> WORK TO BE COMPLETED
Can you output every one of the records below verbatim, keeping each line unchanged?

> INPUT ROWS
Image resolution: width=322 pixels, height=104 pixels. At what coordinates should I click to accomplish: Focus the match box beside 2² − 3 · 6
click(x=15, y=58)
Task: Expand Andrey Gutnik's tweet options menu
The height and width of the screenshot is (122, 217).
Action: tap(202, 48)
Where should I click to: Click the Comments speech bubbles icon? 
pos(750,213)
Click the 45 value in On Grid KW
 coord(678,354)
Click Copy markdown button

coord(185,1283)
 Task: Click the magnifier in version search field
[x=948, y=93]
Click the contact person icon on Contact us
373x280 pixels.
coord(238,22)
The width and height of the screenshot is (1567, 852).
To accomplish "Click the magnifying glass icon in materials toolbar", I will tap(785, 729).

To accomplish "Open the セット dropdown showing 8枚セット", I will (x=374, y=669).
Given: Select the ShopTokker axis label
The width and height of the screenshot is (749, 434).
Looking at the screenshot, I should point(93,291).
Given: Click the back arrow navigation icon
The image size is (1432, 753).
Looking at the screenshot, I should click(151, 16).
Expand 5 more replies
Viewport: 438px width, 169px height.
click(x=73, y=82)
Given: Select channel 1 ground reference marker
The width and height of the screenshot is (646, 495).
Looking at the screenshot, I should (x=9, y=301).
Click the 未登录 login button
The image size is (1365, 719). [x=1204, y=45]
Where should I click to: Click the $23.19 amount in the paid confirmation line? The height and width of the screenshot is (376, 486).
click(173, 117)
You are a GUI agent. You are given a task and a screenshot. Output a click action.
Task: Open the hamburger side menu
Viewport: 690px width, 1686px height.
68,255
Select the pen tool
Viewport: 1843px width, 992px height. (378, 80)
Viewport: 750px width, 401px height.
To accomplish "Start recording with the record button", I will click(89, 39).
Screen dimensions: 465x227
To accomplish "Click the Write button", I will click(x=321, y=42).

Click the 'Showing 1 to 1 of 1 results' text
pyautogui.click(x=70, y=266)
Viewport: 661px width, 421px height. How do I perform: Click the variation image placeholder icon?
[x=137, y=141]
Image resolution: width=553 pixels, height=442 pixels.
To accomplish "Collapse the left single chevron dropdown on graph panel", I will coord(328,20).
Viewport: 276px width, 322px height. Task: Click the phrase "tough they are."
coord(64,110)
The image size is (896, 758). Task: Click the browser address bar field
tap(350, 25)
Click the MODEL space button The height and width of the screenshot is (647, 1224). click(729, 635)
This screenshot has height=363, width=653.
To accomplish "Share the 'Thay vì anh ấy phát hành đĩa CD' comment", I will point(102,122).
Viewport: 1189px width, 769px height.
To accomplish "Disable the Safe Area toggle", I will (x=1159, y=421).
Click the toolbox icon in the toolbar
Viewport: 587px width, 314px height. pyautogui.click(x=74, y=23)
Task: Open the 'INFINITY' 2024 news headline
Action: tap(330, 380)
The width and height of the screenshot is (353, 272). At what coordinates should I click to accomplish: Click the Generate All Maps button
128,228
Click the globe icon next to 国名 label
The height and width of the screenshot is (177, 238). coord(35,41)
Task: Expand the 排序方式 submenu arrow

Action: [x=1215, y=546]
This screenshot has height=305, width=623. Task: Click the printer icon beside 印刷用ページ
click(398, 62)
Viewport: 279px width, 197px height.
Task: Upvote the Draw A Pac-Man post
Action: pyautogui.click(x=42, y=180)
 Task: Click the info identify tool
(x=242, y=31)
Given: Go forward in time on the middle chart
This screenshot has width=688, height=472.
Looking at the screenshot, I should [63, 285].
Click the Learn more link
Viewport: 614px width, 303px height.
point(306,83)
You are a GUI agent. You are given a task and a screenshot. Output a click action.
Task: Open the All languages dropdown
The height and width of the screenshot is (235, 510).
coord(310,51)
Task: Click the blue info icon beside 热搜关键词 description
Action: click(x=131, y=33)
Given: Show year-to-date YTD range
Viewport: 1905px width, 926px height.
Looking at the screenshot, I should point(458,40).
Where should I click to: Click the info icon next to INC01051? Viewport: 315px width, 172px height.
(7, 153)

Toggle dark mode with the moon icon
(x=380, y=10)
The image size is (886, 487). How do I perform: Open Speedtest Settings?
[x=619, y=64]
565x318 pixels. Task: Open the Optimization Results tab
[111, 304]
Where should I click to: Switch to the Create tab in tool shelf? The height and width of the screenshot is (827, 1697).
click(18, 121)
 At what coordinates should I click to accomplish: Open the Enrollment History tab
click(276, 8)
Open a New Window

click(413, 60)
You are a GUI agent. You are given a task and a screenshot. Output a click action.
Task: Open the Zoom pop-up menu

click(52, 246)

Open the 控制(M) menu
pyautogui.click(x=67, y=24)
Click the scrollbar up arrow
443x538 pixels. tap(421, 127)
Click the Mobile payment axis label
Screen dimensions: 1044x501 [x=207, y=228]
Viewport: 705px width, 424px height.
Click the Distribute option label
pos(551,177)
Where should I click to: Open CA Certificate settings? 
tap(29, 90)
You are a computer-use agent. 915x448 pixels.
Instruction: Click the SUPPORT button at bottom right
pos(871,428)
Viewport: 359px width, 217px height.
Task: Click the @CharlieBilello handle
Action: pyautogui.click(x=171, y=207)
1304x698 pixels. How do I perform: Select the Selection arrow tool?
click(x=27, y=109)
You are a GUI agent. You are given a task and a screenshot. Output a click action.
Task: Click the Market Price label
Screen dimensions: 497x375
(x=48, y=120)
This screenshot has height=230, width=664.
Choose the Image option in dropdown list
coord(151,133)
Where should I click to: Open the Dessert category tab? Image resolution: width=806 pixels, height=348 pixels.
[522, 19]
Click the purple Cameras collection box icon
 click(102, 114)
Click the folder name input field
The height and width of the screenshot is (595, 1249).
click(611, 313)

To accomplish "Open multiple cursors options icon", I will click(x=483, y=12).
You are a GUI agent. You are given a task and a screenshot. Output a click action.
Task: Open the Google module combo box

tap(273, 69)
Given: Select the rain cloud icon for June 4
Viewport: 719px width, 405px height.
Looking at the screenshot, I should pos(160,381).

> THE ANSWER
Image resolution: width=322 pixels, height=104 pixels. At what coordinates should I click to accomplish: Focus the match box beside 2² − 3 · 6
click(x=15, y=58)
Task: Expand Andrey Gutnik's tweet options menu
The height and width of the screenshot is (122, 217).
Action: tap(202, 48)
Where should I click to: Click the Comments speech bubbles icon? 
pos(750,213)
Click the 45 value in On Grid KW
 coord(678,354)
Click Copy markdown button

coord(185,1283)
 Task: Click the magnifier in version search field
[x=948, y=93]
Click the contact person icon on Contact us
373x280 pixels.
coord(238,22)
The width and height of the screenshot is (1567, 852).
To accomplish "Click the magnifying glass icon in materials toolbar", I will tap(785, 729).

To accomplish "Open the セット dropdown showing 8枚セット", I will (x=374, y=669).
Given: Select the ShopTokker axis label
The width and height of the screenshot is (749, 434).
Looking at the screenshot, I should point(93,291).
Given: Click the back arrow navigation icon
The image size is (1432, 753).
Looking at the screenshot, I should click(151, 16).
Expand 5 more replies
Viewport: 438px width, 169px height.
click(x=73, y=82)
Given: Select channel 1 ground reference marker
The width and height of the screenshot is (646, 495).
Looking at the screenshot, I should (x=9, y=301).
Click the 未登录 login button
The image size is (1365, 719). [x=1204, y=45]
Where should I click to: Click the $23.19 amount in the paid confirmation line? The height and width of the screenshot is (376, 486).
click(173, 117)
You are a GUI agent. You are given a task and a screenshot. Output a click action.
Task: Open the hamburger side menu
Viewport: 690px width, 1686px height.
68,255
Select the pen tool
Viewport: 1843px width, 992px height. (378, 80)
Viewport: 750px width, 401px height.
To accomplish "Start recording with the record button", I will click(89, 39).
Screen dimensions: 465x227
To accomplish "Click the Write button", I will click(x=321, y=42).

Click the 'Showing 1 to 1 of 1 results' text
pyautogui.click(x=70, y=266)
Viewport: 661px width, 421px height. How do I perform: Click the variation image placeholder icon?
[x=137, y=141]
Image resolution: width=553 pixels, height=442 pixels.
To accomplish "Collapse the left single chevron dropdown on graph panel", I will coord(328,20).
Viewport: 276px width, 322px height. Task: Click the phrase "tough they are."
coord(64,110)
The image size is (896, 758). Task: Click the browser address bar field
tap(350, 25)
Click the MODEL space button The height and width of the screenshot is (647, 1224). click(729, 635)
This screenshot has height=363, width=653.
To accomplish "Share the 'Thay vì anh ấy phát hành đĩa CD' comment", I will point(102,122).
Viewport: 1189px width, 769px height.
To accomplish "Disable the Safe Area toggle", I will (x=1159, y=421).
Click the toolbox icon in the toolbar
Viewport: 587px width, 314px height. pyautogui.click(x=74, y=23)
Task: Open the 'INFINITY' 2024 news headline
Action: tap(330, 380)
The width and height of the screenshot is (353, 272). At what coordinates should I click to accomplish: Click the Generate All Maps button
128,228
Click the globe icon next to 国名 label
The height and width of the screenshot is (177, 238). coord(35,41)
Task: Expand the 排序方式 submenu arrow

Action: [x=1215, y=546]
This screenshot has height=305, width=623. Task: Click the printer icon beside 印刷用ページ
click(398, 62)
Viewport: 279px width, 197px height.
Task: Upvote the Draw A Pac-Man post
Action: pyautogui.click(x=42, y=180)
 Task: Click the info identify tool
(x=242, y=31)
Given: Go forward in time on the middle chart
This screenshot has width=688, height=472.
Looking at the screenshot, I should [63, 285].
Click the Learn more link
Viewport: 614px width, 303px height.
point(306,83)
You are a GUI agent. You are given a task and a screenshot. Output a click action.
Task: Open the All languages dropdown
The height and width of the screenshot is (235, 510).
coord(310,51)
Task: Click the blue info icon beside 热搜关键词 description
Action: click(x=131, y=33)
Given: Show year-to-date YTD range
Viewport: 1905px width, 926px height.
Looking at the screenshot, I should point(458,40).
Where should I click to: Click the info icon next to INC01051? Viewport: 315px width, 172px height.
(7, 153)

Toggle dark mode with the moon icon
(x=380, y=10)
The image size is (886, 487). How do I perform: Open Speedtest Settings?
[x=619, y=64]
565x318 pixels. Task: Open the Optimization Results tab
[111, 304]
Where should I click to: Switch to the Create tab in tool shelf? The height and width of the screenshot is (827, 1697).
click(18, 121)
 At what coordinates should I click to accomplish: Open the Enrollment History tab
click(276, 8)
Open a New Window

click(413, 60)
You are a GUI agent. You are given a task and a screenshot. Output a click action.
Task: Open the Zoom pop-up menu

click(52, 246)

Open the 控制(M) menu
pyautogui.click(x=67, y=24)
Click the scrollbar up arrow
443x538 pixels. tap(421, 127)
Click the Mobile payment axis label
Screen dimensions: 1044x501 [x=207, y=228]
Viewport: 705px width, 424px height.
Click the Distribute option label
pos(551,177)
Where should I click to: Open CA Certificate settings? 
tap(29, 90)
You are a computer-use agent. 915x448 pixels.
Instruction: Click the SUPPORT button at bottom right
pos(871,428)
Viewport: 359px width, 217px height.
Task: Click the @CharlieBilello handle
Action: pyautogui.click(x=171, y=207)
1304x698 pixels. How do I perform: Select the Selection arrow tool?
click(x=27, y=109)
You are a GUI agent. You are given a task and a screenshot. Output a click action.
Task: Click the Market Price label
Screen dimensions: 497x375
(x=48, y=120)
This screenshot has height=230, width=664.
Choose the Image option in dropdown list
coord(151,133)
Where should I click to: Open the Dessert category tab? Image resolution: width=806 pixels, height=348 pixels.
[522, 19]
Click the purple Cameras collection box icon
 click(102, 114)
Click the folder name input field
The height and width of the screenshot is (595, 1249).
click(611, 313)

To accomplish "Open multiple cursors options icon", I will click(x=483, y=12).
You are a GUI agent. You are given a task and a screenshot. Output a click action.
Task: Open the Google module combo box

tap(273, 69)
Given: Select the rain cloud icon for June 4
Viewport: 719px width, 405px height.
Looking at the screenshot, I should pos(160,381).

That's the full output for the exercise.